"Overthinking is one of the world’s greatest causes of complexity."
Perfection is achieved not when there is nothing left to add, but when there is nothing left to remove – Antoine de Saint-Exupéry
FACT: Did you know that Apple’s official name for the iPhone could have been:
- Mobi
- TriPod
- TelePod
- iPad
Ken Segall, who worked closely with Steve Jobs for 12 years spanning NeXT and Apple, opens Deakin’s most recent MBA Alumni professional development evening by scanning the room, saying: ‘I get nervous talking to people who I think are smarter than me and can see through me.’
A very humble remark from the person who started the i-frenzy, by naming the iMac, and who helped develop Apple’s illustrious Think Different campaign as their creative director.
Segall is also the author of the New York Times Best Seller Insanely Simple: The Obsession That Drives Apple’s Success, which examines how the power of simplicity helped turn Apple into what it is today. He has also served as global creative director for other iconic brands, including IBM, BMW, Intel and Dell.
Currently, he does creative work, branding and product naming for major brands; he blogs about technology and marketing at kensegall.com; and he has fun with it all at the Apple satire site Scoopertino.com.
Segall is here to speak to our Alumni about his time at Apple, his experience working with Steve Jobs and to get to the bottom of Apple’s unparalleled global success – which he attributes to Jobs’ philosophy about keeping things simple.
‘At Apple everything was about what communicates the fastest, what communicates the important points and about reaching people and conveying something they could understand very quickly – it was about simplicity.’

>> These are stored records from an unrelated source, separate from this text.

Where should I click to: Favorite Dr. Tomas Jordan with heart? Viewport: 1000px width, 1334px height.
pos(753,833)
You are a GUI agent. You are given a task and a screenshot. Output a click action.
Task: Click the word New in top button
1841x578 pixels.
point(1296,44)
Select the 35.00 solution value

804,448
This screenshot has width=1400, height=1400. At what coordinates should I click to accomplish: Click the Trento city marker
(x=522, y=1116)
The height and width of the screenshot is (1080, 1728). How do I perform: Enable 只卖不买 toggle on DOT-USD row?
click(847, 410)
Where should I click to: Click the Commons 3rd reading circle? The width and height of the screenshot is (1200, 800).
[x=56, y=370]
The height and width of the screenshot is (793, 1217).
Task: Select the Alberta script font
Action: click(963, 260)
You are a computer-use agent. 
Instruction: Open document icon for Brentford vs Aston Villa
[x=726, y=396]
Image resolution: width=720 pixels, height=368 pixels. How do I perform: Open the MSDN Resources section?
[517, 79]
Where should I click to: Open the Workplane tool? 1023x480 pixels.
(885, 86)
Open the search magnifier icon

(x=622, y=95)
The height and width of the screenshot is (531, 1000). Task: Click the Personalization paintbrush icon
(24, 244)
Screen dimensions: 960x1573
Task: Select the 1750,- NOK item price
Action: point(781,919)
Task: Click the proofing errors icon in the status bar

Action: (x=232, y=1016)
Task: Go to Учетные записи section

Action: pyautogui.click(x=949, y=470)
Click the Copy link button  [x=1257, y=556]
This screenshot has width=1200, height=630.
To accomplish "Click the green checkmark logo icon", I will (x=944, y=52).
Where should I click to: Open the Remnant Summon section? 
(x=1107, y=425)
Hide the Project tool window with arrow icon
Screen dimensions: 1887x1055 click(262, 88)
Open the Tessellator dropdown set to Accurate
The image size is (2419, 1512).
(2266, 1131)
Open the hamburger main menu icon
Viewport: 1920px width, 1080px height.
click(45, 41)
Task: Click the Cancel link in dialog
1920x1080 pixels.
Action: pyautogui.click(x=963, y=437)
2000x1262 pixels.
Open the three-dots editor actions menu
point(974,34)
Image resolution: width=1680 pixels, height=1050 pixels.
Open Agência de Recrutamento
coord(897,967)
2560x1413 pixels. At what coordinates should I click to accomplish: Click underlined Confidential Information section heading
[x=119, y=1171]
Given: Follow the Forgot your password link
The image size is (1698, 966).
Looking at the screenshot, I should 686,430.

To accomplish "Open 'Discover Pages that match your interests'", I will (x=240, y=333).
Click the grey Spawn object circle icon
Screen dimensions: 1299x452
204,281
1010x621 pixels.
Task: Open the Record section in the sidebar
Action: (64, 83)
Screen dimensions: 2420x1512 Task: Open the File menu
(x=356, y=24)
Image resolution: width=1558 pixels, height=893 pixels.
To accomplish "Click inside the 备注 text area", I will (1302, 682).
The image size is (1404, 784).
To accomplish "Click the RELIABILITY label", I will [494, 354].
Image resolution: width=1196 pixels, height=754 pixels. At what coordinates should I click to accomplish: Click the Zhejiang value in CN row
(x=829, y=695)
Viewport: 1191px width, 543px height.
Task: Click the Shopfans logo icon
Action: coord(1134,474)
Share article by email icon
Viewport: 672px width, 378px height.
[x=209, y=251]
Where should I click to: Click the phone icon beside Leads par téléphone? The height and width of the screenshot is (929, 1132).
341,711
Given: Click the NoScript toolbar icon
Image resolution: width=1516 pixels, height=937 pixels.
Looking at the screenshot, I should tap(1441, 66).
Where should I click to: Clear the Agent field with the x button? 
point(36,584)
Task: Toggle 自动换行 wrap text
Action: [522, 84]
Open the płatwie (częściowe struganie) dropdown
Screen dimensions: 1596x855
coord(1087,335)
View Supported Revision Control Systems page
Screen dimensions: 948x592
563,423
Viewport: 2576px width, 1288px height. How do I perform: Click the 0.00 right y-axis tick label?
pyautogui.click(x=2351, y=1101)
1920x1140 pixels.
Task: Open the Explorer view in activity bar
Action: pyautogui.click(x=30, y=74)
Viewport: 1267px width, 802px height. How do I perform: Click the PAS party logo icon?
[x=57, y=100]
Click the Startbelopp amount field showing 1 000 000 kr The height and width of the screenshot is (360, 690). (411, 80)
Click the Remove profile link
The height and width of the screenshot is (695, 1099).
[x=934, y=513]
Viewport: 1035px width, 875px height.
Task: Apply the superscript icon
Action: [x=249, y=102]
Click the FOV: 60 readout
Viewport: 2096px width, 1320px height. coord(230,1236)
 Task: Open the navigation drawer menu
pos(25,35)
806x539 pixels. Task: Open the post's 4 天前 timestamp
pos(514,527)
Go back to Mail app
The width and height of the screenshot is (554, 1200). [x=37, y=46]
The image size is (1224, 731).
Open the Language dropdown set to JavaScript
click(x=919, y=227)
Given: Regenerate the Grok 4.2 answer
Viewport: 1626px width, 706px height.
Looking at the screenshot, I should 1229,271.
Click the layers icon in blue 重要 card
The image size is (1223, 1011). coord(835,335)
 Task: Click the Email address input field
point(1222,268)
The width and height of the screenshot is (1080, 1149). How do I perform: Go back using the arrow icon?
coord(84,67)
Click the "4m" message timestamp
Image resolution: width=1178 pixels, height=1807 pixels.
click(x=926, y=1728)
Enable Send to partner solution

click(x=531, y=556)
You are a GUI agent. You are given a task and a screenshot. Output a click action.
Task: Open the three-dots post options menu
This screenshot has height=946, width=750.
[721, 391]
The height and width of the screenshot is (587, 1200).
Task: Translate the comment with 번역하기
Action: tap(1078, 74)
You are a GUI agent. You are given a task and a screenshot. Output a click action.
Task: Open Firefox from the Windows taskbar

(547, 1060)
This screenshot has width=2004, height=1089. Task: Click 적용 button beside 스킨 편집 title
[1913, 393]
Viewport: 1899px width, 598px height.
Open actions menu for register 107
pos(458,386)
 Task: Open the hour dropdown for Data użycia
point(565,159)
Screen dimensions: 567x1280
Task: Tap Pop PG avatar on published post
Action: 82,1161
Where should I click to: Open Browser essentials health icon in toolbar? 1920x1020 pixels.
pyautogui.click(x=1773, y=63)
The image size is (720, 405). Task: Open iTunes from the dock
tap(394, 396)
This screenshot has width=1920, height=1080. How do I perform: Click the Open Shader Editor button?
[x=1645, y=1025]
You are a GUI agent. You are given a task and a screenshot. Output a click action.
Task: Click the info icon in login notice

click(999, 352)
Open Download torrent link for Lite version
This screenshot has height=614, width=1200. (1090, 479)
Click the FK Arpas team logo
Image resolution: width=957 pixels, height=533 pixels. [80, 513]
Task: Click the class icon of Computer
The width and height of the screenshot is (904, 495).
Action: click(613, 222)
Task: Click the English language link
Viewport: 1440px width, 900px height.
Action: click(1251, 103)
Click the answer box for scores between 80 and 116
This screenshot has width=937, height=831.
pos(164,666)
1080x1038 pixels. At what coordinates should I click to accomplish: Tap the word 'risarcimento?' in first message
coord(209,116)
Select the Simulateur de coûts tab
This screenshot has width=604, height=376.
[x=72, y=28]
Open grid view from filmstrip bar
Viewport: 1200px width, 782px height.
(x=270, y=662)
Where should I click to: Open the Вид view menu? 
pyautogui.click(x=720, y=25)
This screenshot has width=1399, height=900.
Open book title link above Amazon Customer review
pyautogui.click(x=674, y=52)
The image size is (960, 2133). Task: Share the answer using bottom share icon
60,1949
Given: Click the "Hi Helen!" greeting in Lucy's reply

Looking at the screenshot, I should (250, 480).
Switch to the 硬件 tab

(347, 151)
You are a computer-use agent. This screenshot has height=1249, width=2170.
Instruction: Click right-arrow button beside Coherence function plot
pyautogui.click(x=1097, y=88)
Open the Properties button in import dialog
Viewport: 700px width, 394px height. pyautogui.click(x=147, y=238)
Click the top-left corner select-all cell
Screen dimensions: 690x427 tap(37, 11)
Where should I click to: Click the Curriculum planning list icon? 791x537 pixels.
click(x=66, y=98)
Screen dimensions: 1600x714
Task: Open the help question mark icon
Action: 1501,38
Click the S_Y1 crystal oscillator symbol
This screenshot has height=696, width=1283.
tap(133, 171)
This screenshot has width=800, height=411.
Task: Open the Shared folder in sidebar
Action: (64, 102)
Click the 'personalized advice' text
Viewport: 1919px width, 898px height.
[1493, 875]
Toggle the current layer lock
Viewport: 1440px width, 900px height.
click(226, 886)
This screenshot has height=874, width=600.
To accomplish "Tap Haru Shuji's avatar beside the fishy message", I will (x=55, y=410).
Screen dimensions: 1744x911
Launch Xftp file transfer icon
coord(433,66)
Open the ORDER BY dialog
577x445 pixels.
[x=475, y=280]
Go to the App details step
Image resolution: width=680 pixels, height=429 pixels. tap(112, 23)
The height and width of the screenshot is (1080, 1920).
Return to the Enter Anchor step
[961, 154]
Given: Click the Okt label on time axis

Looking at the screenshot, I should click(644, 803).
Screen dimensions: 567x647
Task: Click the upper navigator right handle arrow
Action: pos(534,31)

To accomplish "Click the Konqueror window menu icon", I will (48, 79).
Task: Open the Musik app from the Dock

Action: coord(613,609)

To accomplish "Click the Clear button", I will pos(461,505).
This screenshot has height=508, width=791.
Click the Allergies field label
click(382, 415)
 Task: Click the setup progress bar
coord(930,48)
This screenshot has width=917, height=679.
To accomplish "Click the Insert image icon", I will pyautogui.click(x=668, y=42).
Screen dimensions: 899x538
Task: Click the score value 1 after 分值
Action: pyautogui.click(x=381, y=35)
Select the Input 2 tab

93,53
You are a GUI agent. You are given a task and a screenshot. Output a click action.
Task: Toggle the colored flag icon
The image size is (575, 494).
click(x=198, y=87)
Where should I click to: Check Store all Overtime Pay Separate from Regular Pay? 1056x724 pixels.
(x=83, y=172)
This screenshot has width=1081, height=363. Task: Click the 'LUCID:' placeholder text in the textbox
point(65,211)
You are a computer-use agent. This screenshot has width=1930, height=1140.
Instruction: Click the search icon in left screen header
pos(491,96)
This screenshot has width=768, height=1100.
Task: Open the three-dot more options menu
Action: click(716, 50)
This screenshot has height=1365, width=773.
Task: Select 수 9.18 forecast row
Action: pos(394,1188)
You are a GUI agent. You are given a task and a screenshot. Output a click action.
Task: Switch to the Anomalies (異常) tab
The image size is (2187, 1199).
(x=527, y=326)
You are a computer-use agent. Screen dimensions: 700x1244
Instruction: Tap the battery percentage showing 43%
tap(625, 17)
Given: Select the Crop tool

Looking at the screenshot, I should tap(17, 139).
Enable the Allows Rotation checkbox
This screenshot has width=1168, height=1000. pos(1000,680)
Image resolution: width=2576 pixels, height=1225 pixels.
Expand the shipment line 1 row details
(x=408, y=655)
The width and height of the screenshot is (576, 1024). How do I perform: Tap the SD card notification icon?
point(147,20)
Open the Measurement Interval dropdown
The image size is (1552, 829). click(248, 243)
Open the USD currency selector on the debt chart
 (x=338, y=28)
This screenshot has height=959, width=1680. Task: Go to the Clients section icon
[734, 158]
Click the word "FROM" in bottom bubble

One of Apple’s products clearly encapsulating the spirit of simplicity is the remote control, he explains. ‘Few buttons, no numbers, no confusion.’
‘As a matter of fact, I don’t know of many people who walk away from Apple feeling a lack of choice, I think rather they feel a lack of confusion.’
Offering further insights into the world of business and simplicity, Segall points out five key points:
- Simplicity generates love: ‘Steve Jobs always said it was his job to get people to love Apple. If you have an emotional connection to Apple you will keep buying Apple products, you will recommend it to friends and family and you will stick with it if something goes wrong,’ Segall says.
- Do fewer things better: In comparison to its competitors, Apple has three models of laptops (Dell has 26 and hp has 41).
- Common sense: Overthinking is one of the world’s greatest causes of complexity.
- Words matter: Simplicity is the ultimate sophistication and the Apple seems to symbolise that. ‘Simplicity speaks in humanese’. Simple words and phrases are often those ones that captivate and motivate.
- Minimize: Use common words to explain uncommon things, minimize your words to explain a big thing. Apple used the phrase ‘a thousand songs in your pocket’, to sell the iPod.
Segall ends the evening by explaining that being simple isn’t necessarily a simple task in itself. As Steve Jobs said: ‘Simple can be harder than complex, you have to work hard to get your thinking clean to make it simple , but it’s worth it in the end because once you get there you can move mountains.’
Ken Segall is an Industry Professor in Marketing on the Deakin MBA program. He is sponsored by the Bank of Melbourne.